Click on the image below for an enlarged view of a full IP details page.

IP details.png


As you can see, it is very easy to look into and investigate the (mis)use of QoS and protocols by an IP. From the IP details page, you can also quickly and easily look into communication relations on the connection level and even dive into the TCP-statistics for that IP.  

Quality dashboard

For quality and performance assessment, Allegro’s quality dashboard is a great place to start. All of the most important graphs, related to high level quality and performance monitoring/troubleshooting, are gathered on this page.


Quality Dashboard.png

Burst Analysis

The first graph on Allegro’s predefined quality dashboard, represents “Burst Analysis”. Because the Allegro Network Multimeter supports data measurement intervals (sampling rates), as detailed as 1 ms, you can identify instances where a Link is 100% saturated, for very short fractions of time. Evidently, micro bursts could potentially be a root cause for network performance issues. Other than Allegro Packets, most monitoring & troubleshooting solutions are unable to pick this up, because of “low resolution” data sampling (i.e. 1, 5, or even 10 minutes).

Response times

The second graph provides you with trending information about global response times for TCP and HTTP, SSL, DNS plus DHCP. Clicking on “Application”, will bring you to the response time overview page, where trending response time graphs for HTTP, SSL, DNS and DHCP are individually presented.

Response times.png


From here, it is very easy to identify -and zoom in on- timing related issues that happened on the network. In the 1-day time frame exampled above, clearly HTTP and DHCP show instances where response time deviated massively from the overall median line. You can select such a spike in the graph by clicking and holding the left mouse-button, selecting the spike and then releasing the left mouse-button. When zoomed in to your liking, click on the graphs title (e.g. DHCP) which will bring you to that specific details page.

DHCP.png

Because you already zoomed into to a specific time frame on the graph, this page will now only show you the client / DHCP-server relations, that happened during the time frame that you selected in the graph. Also on this page, you’ll find a download button for simple (retroactive) extraction of a Pcap, that is pre-filtered to only contain DHCP and BOOTP packets.

UDP Jitter & packet loss

The next two graphs provide trending and actionable insights for UDP-based protocols RTP and Profinet. First up is the graph depicting Jitter over time. Bad jitter can have a very negative impact on business critical production services and on VoIP- / Unified Communication services.


Jitter.png


From this graphs, it is very easy to quickly identify quality issues, such as instances where jitter is above 20ms in networks where VoIP is being used.

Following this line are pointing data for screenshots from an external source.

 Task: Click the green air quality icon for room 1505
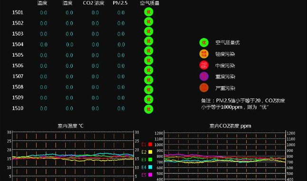[x=149, y=51]
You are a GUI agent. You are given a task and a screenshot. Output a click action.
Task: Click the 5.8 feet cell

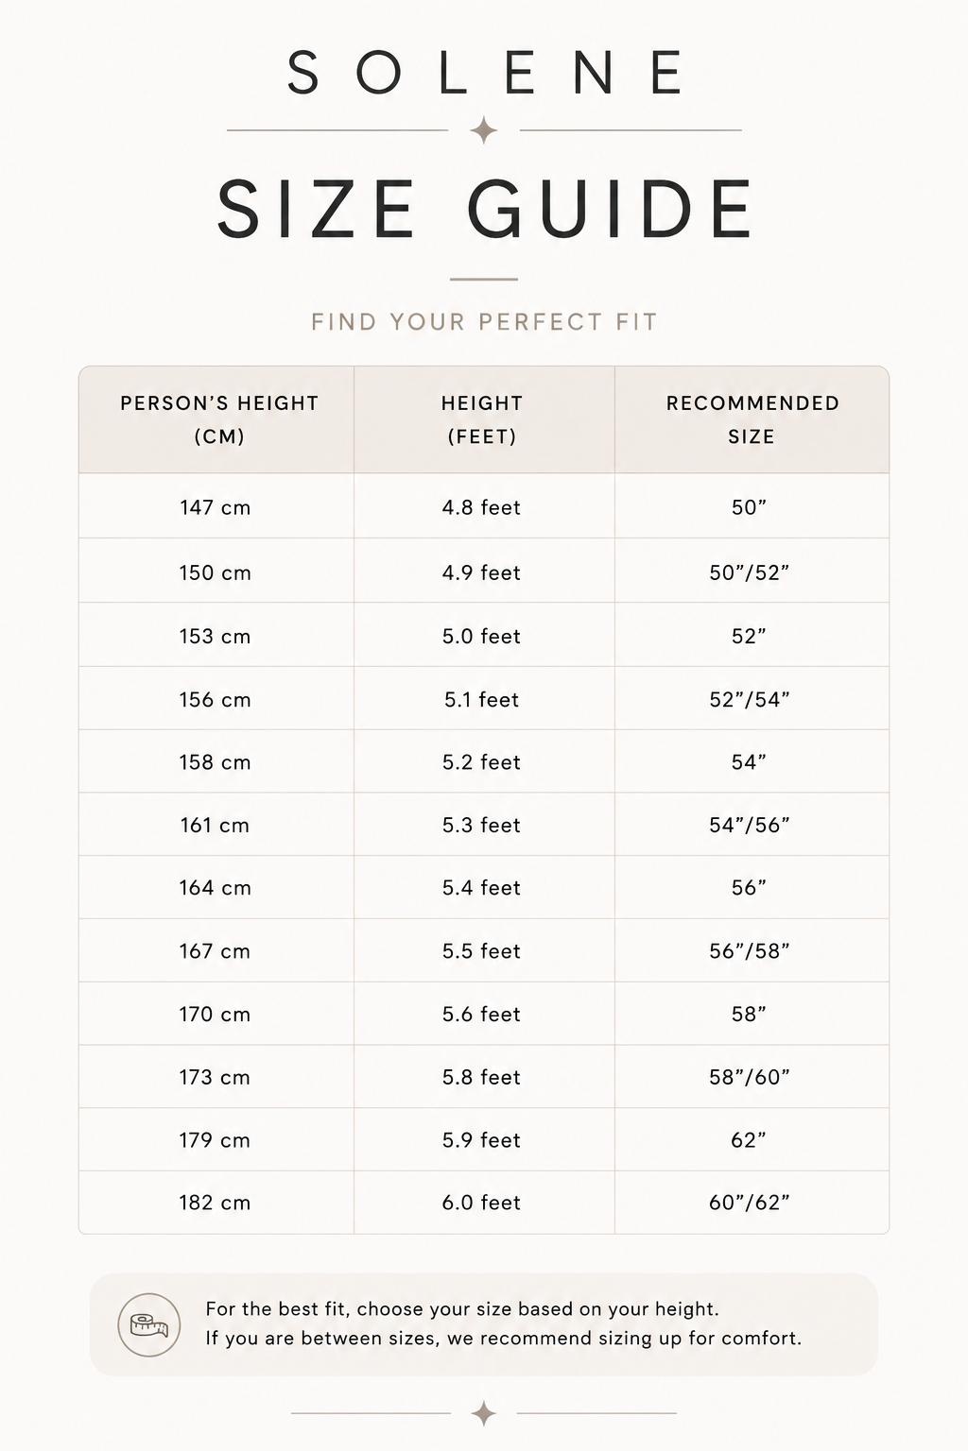tap(484, 1077)
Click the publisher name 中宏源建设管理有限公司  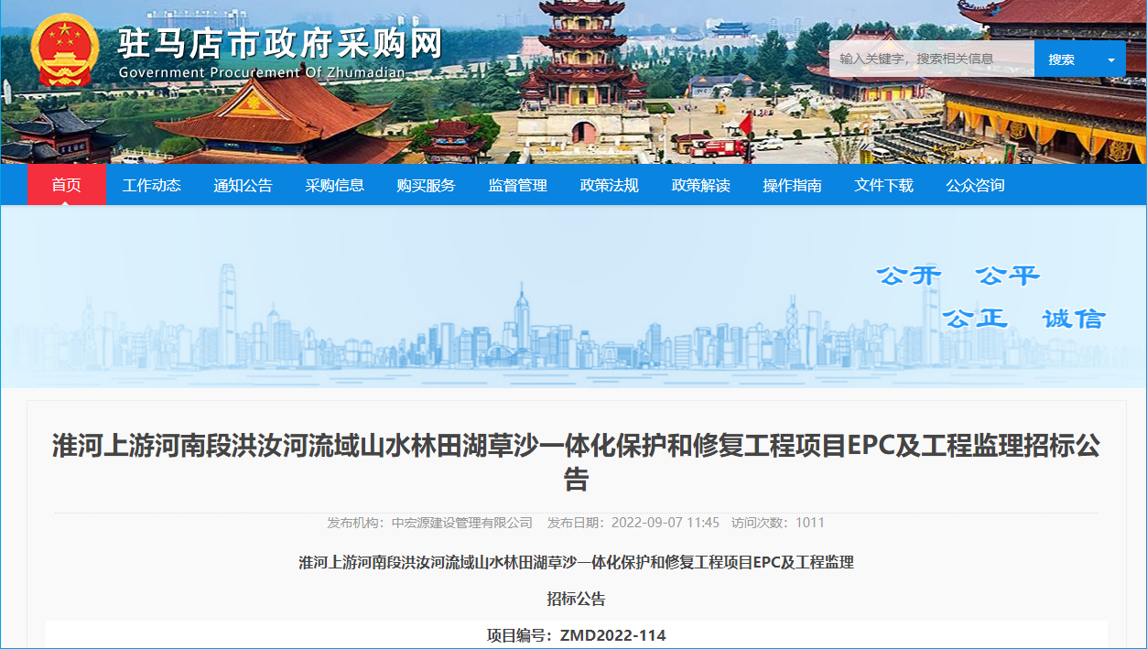461,523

TCP retransmissions/packet loss

The next two graphs provide trending visibility and information about TCP packet loss in your network. TCP retransmission are seen in all networks, it’s the amount of retransmission -and better yet the retransmission ratio in percent- that indicate if things are problematic in your network. This is why graphs for both TCP retransmissions in absolute numbers, as well as in ratio are presented to you.

Tcp.png


As a reference;

For wired infrastructures, a retransmission ratio of up to 2% is generally accepted to still be okay. In wireless infrastructures however, retransmissions of up to 10% are very common and considered to be a well-functioning wireless network.

TCP Zero window

For identifying application performance problems and/or server capacity issues, the “TCP Zero Window” graph is a very, very powerful instrument. Here’s why… TCP zero window packets are being sent out by a client or (mostly) server, whenever it cannot optimally handle the oncoming traffic any more. Because of whatever reason, its receive buffer is full, and the device will start every sending party to slow down – by means of TCP zero packets.


Zerowin.png


Couple of reasons for high (continuous) counts of TCP zero window packets, may be things like:

  • Too much oncoming traffic, relative to the NIC Link speed
  • Applications that are too slow or problematic and therefore are unable to keep up
  • Storage that is too slow or problematic, and therefore is unable to keep up.